Il faut distinguer 2 phases :
- celle d’un dialogue social de gestion de crise qui a été essentiel pour mettre en place des conditions de travail en toute sécurité avec des accords autour du temps de travail et de la continuité de l’activité,
- celle des questions de l’emploi et de la survie de l’entreprise qui commence. Et là encore, le dialogue social reste le seul levier possible. Les accords de performance collective, par exemple, ne peuvent être négociés sans un bon dialogue social. Beaucoup de leviers sont disponibles mais il faut que le dialogue social soit riche afin de trouver ensemble des solutions temporaires pour permettre à l’entreprise de passer le cap.

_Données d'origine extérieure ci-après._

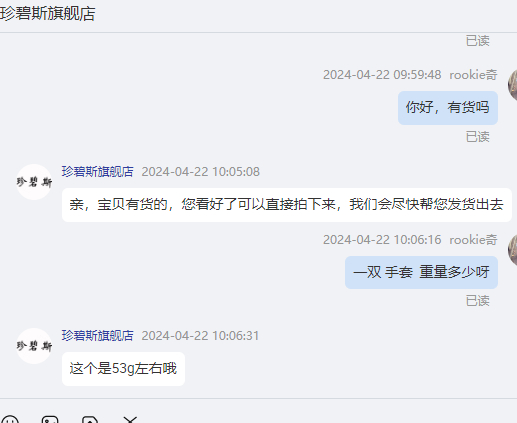Screen dimensions: 517x423
Task: Click 已读 status under 你好，有货吗
Action: 478,137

Vous évoquez les plans de transformation des entreprises à venir. Selon vos retours, la tendance est-elle le PSE ou l’accord de performance collective ?

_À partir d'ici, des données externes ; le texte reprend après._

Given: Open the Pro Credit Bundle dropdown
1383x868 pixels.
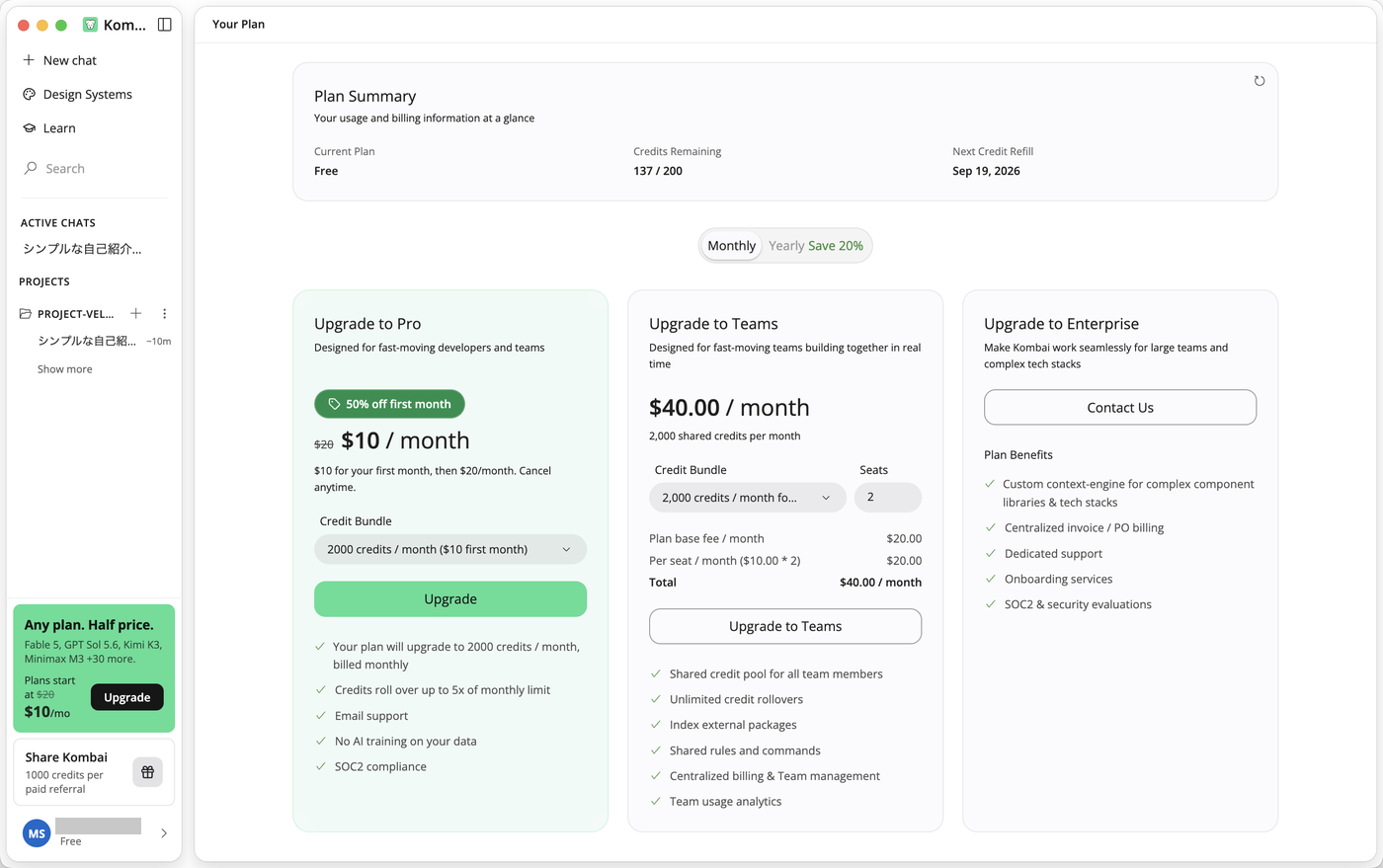Looking at the screenshot, I should click(450, 549).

Nous constatons des questionnements sur ce sujet mais je ne peux pas vous donner une tendance. Tout dépendra de la situation de l’entreprise avant et après le confinement. Le PSE est une mesure ultime dans notre droit français. Les entreprises y ont recours quand elles n’ont pas d’autres moyens. Un accord de performance collective peut en effet diminuer l’impact sur l’emploi en jouant sur d’autres leviers. Cela signifie que l’entreprise peut envisager une reprise économique.

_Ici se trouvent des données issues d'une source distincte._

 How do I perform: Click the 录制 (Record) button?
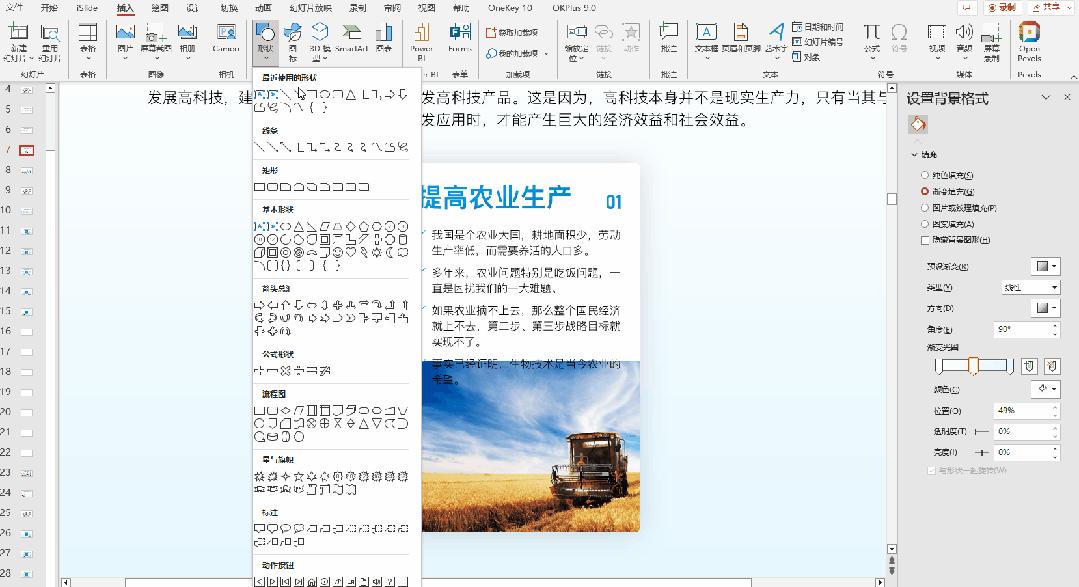pyautogui.click(x=999, y=7)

Comment allez-vous accompagner les entreprises dans leur phase de transformation ?
Si la question de l’emploi est au cœur de leur problématique une phase d’ingénierie sociale sera à monter en amont pour déterminer la meilleure formule pour gérer les conséquences de la crise sanitaire. Ensuite, des dispositifs d’accompagnement des salariés vers une mobilité seront à proposer. La problématique sera compliquée car avec un chômage massif, le nombre d’emplois ne sera pas forcément au rendez-vous. Mais nous avons une expérience assez forte sur la gestion sociale de la crise.
Si la situation est plus stable, la capitalisation de ce que l’on a su développer dans la période de confinement sera essentielle. Avec la crise , des nouvelles façons de fonctionner, de manager ont été mises en place au bénéfice de tous. Des souplesses ont été apportées. Des valorisations différentes des métiers sont apparues. Consolider ces bonnes pratiques sera un facteur accélérateur du rebond.
Vous avez été nommé en juillet 2019 pour développer les activités de conseil RH dans les domaines de l’efficience des politiques et des organisations RH, de la GPEC, du pilotage des compétences et de l’employabilité… Quelles seront les évolutions post-crise ?
Le télétravail va modifier fortement l’organisation du travail. Je ne vois pas un retour en arrière pour cette pratique. Il y aura forcément des transformations sur ce sujet.
Le télétravail réinterroge le manager et ses pratiques. Comment il crée du lien avec des salariés qui sont dans et à l’extérieur de l’entreprise. Les trois unités de temps, de management et de lieu qui caractérisaient l’entreprise sont en train de se fragmenter et cela aura des incidences. Le temps devient plus complexe car la vie professionnelle est mélangée à la vie personnelle. Le lieu de travail peut être multiple et le management se transforme avec un collectif plus éclaté. La question du maintien de l’engagement sera aussi devant nous. L’organisation du travail est en plein mouvement et cela risque de changer beaucoup de choses dans les rapports sociaux et les relations sociales avec un collectif dispersé.
Une réflexion sur les compétences sera également nécessaire à court ou moyen terme. Nous voyons bien que les qualités individuelles sont clés dans l’incertitude vis-à-vis de l’emploi, de la sécurité au travail. Avec la crise nous avons pu constater que les softskills mais aussi les compétences techniques sont essentielles car la réponse immédiate aux questions/problèmes rencontrés ne peut plus être donnée par les collègues ou le manager. Nous allons donc être confrontés au renforcement des compétences sur trois problématiques :
- les soft skills,
- les métiers,
- le numérique, notamment l’aisance à naviguer entre les outils.
La GPEC peut répondre à ce besoin. Mais c’est un outil qui permet de gérer des dispositifs en douceur sur plusieurs années et pas dans l’urgence. Je ne pourrai pas vous dire si elle sera relancée.